Винкельман ощущал себя рожденным для такого рода дружбы, не только склонным к ней, но и всем своим существом ее жаждущим; он воспринимал самого себя только в формах дружбы, он сознавал себя только в образе целого, дополненного присутствием другого. Уже в ранние годы воплотил он эту идею в объект, может быть, недостойный, посвятил себя ему, во имя его жил и страдал; ради него при всей своей бедности изыскивал средства быть богатым, жертвовал собой, не колеблясь заложил бы для него свое существование, свою жизнь. Здесь, даже в нужде и унижении, Винкельман чувствует себя великим, богатым, щедрым и счастливым, всегда готовым помочь тому, кого он любит больше всего на свете, кому он – и это высшее самопожертвование! – прощает даже неблагодарность.

Как ни менялись времена и обстоятельства, Винкельман одинаково стремился превращать все достойное, с чем он встречался, в новую дружбу; и если многие из этих кумиров легко и быстро исчезали с его пути, то все же столь благородное его стремление завоевывало ему много достойнейших сердец, и он имел счастье поддерживать прекрасные отношения с лучшими людьми своего круга и времени.

КРАСОТА

Но поскольку глубокая потребность в дружбе, в сущности, сама создает и формирует свой объект, постольку для человека, мыслящего по образу и подобию древних, отсюда возникает лишь одностороннее, нравственное благо, внешний же мир мало что принесет ему, если по счастливой случайности он не встретит родственного, сходного влечения и не столкнется с человеком, способным таковое удовлетворить. Мы имеем в виду стремление к чувственно-прекрасному, а также и само чувственно-прекрасное; ибо высший продукт постоянно совершенствующейся природы – это прекрасный человек. Правда, природе лишь редко удается создать его; ее идеям противоборствует слишком много различных условий, и даже для ее всемогущества невозможно долго пребывать в совершенном и даровать прочность раз сотворенной красоте, ибо, точно говоря, прекрасный человек прекрасен только мгновение.

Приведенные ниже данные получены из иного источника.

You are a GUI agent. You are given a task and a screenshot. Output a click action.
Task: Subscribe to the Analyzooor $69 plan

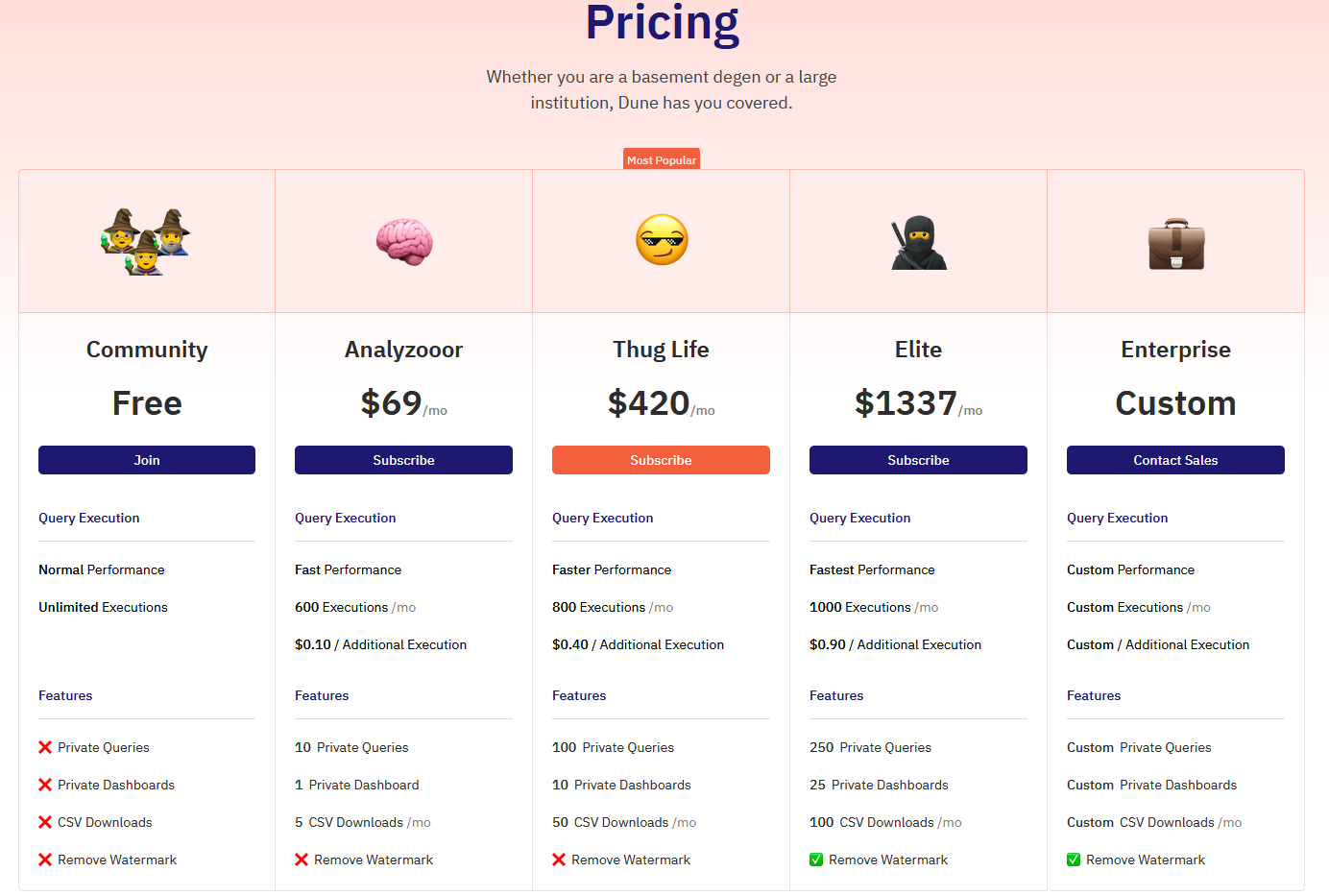coord(403,460)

Против этого и выступает искусство: человек, поставленный на вершину природы, в свою очередь, начинает смотреть на себя как на природу в целом, которая сызнова, уже в своих пределах, должна создать вершину. С этой целью он возвышает себя, проникаясь всеми совершенствами и добродетелями, взывает к избранному, к порядку, к гармонии, к значительному и поднимается, наконец, до создания произведения искусства, которому, наряду с другими его деяниями и творениями, принадлежит столь блистательное место. Когда же произведение искусства уже создано и стоит в своей идеальной действительности перед миром, оно несет с собою прочное воздействие, наивысшее из всех существующих, ибо, развиваясь из соединения всех духовных сил, оно одновременно вбирает в себя все великое, все достойное любви и почитания и, одухотворяя человеческий образ, возносит человека над самим собой, замыкает круг его жизни и деятельности и обожествляет его для современности, в которой равно заключены и прошедшее и будущее. Подобными чувствами, судя по преданиям и рассказам древних, бывали охвачены те, кто видел Юпитера Олимпийского. Бог превратился в человека, чтобы человека возвысить до божества. Узрев величайшее совершенство, люди воодушевлялись величайшей красотой.

И в этом смысле надлежит согласиться с древними, говорившими с полным убеждением: великое несчастье умереть, не увидав этого творения.

Для такой красоты Винкельман был создан по самой своей природе. Он впервые познал ее и в писаниях древних; но воплощенной она предстала перед ним лишь в произведениях изобразительного искусства, по которому мы впервые знакомимся с ней, чтобы затем, в образах живой природы, познать и оценить ее.

И если обе потребности – в дружбе и в красоте – одновременно находят пищу в одном и том же объекте, то счастье и благодарность человека переходят границы, и он охотно отдает все, чем владеет, видя в этой жертве лишь ничтожное доказательство своего почитания и приверженности.

Поэтому мы так часто наблюдаем Винкельмана в общении с прекрасными юношами, и никогда он не кажется нам более оживленным и очаровательным, чем в эти, часто лишь мимолетные, мгновения.